** begin Extracted data **

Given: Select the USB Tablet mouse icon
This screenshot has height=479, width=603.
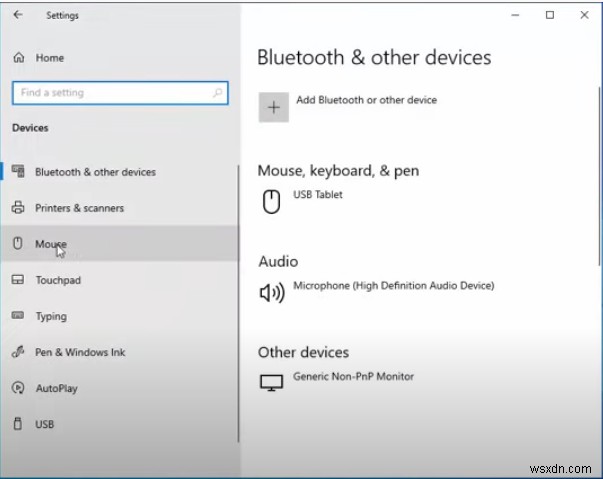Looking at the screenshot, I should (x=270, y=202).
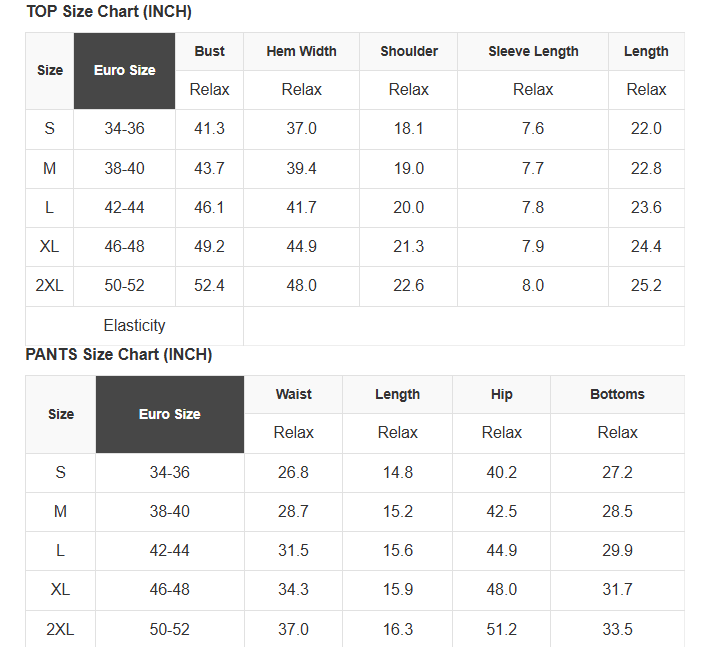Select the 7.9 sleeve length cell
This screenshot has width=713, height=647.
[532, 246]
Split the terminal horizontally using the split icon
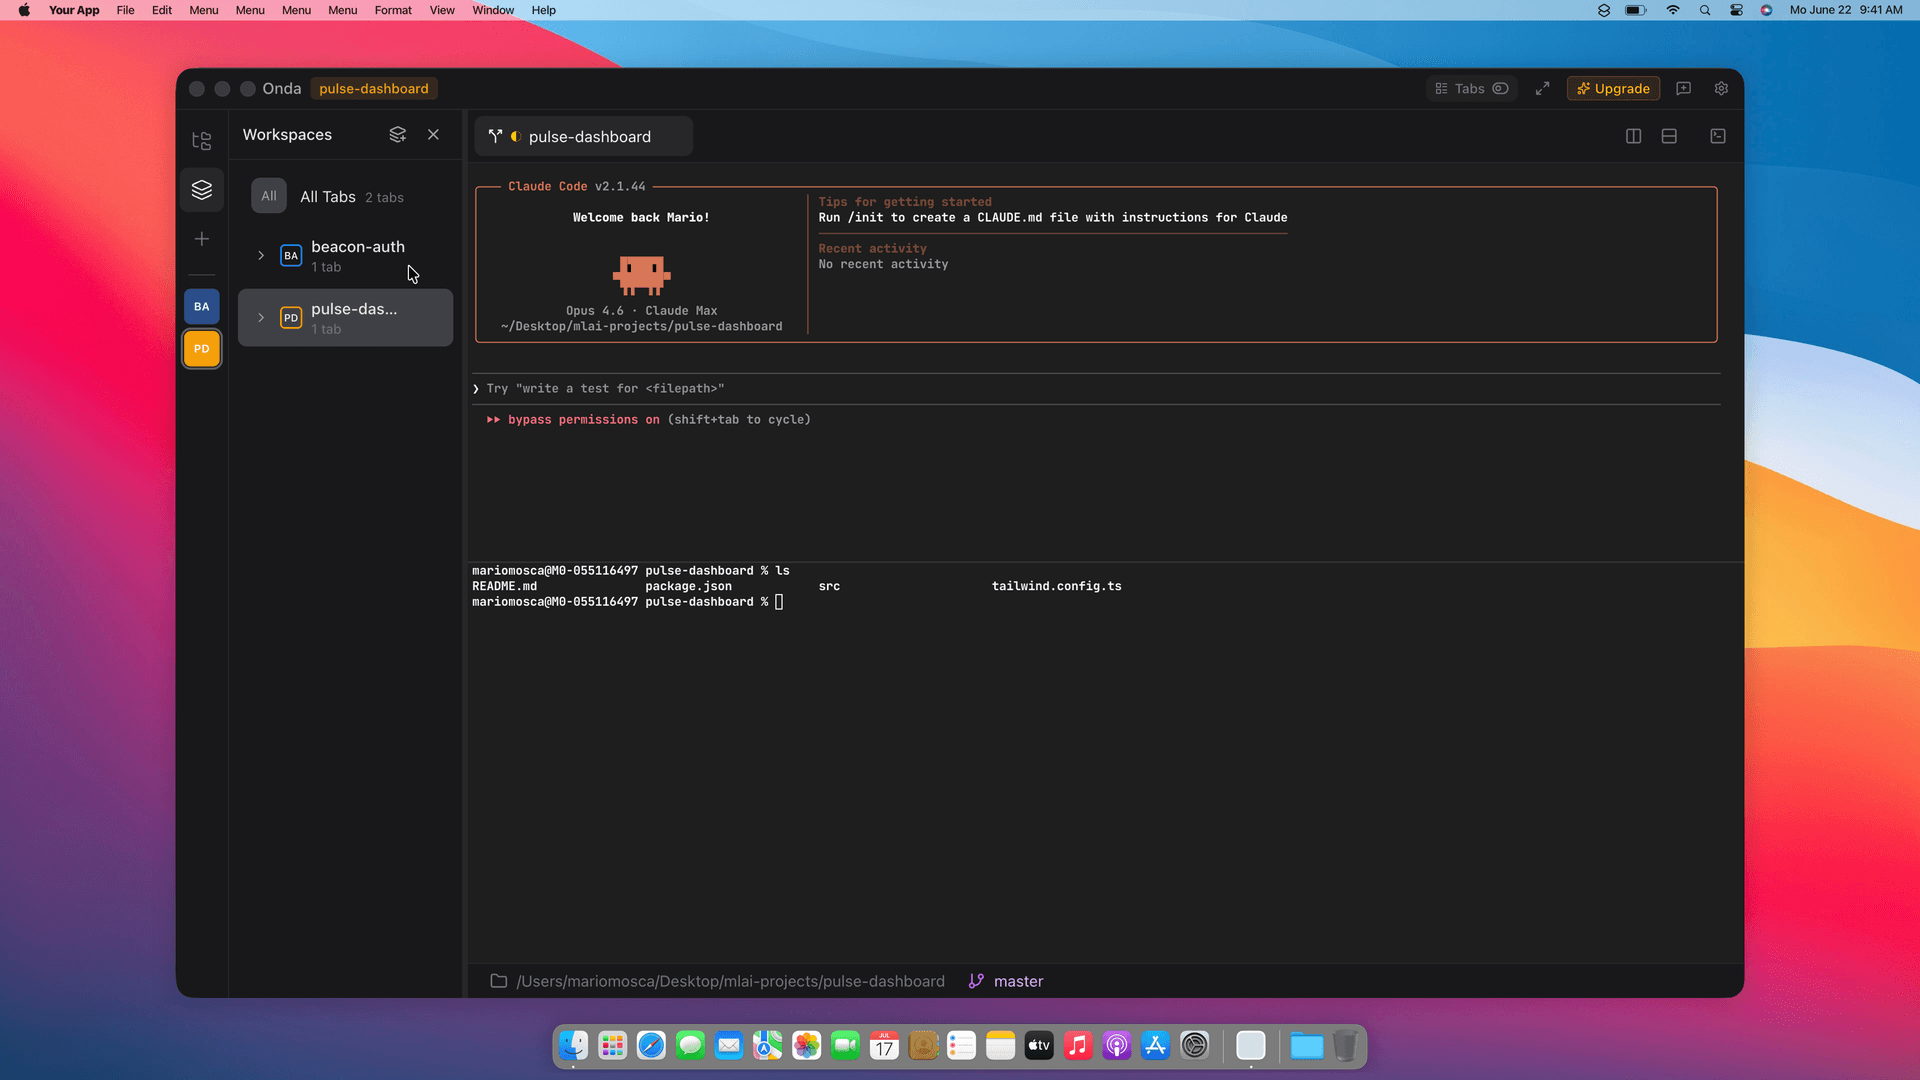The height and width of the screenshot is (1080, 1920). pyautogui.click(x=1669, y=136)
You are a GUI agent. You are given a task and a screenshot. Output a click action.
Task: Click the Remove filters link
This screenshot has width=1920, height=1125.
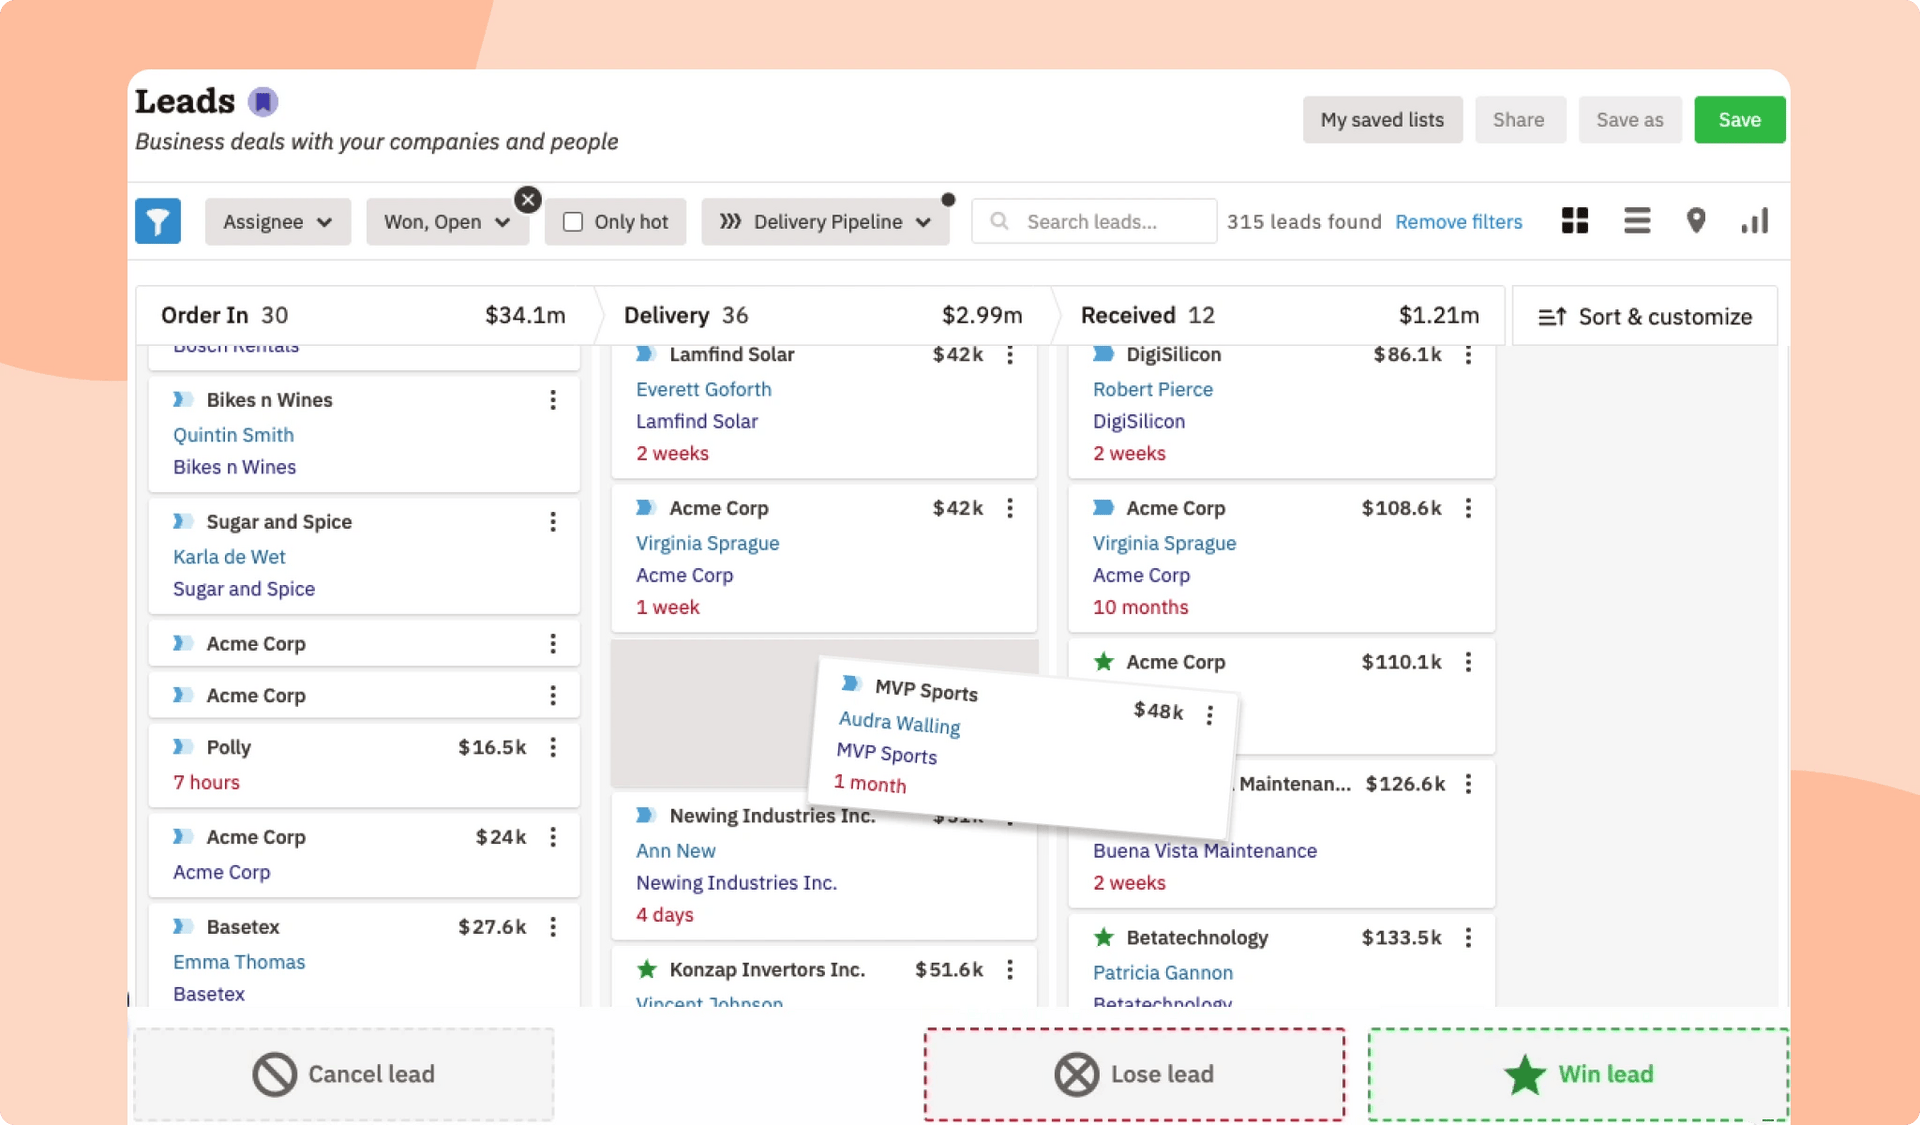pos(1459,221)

** end Extracted data **

• [What is being asked]:
Copy out all of the records above word for word, leaving out the pictures.

• [Reply]:
Given: Select the USB Tablet mouse icon
This screenshot has height=479, width=603.
Looking at the screenshot, I should (x=270, y=202).
Select the 7.9 sleeve length cell
This screenshot has width=713, height=647.
[532, 246]
Split the terminal horizontally using the split icon
The height and width of the screenshot is (1080, 1920). pyautogui.click(x=1669, y=136)
You are a GUI agent. You are given a task and a screenshot. Output a click action.
Task: Click the Remove filters link
This screenshot has width=1920, height=1125.
pos(1459,221)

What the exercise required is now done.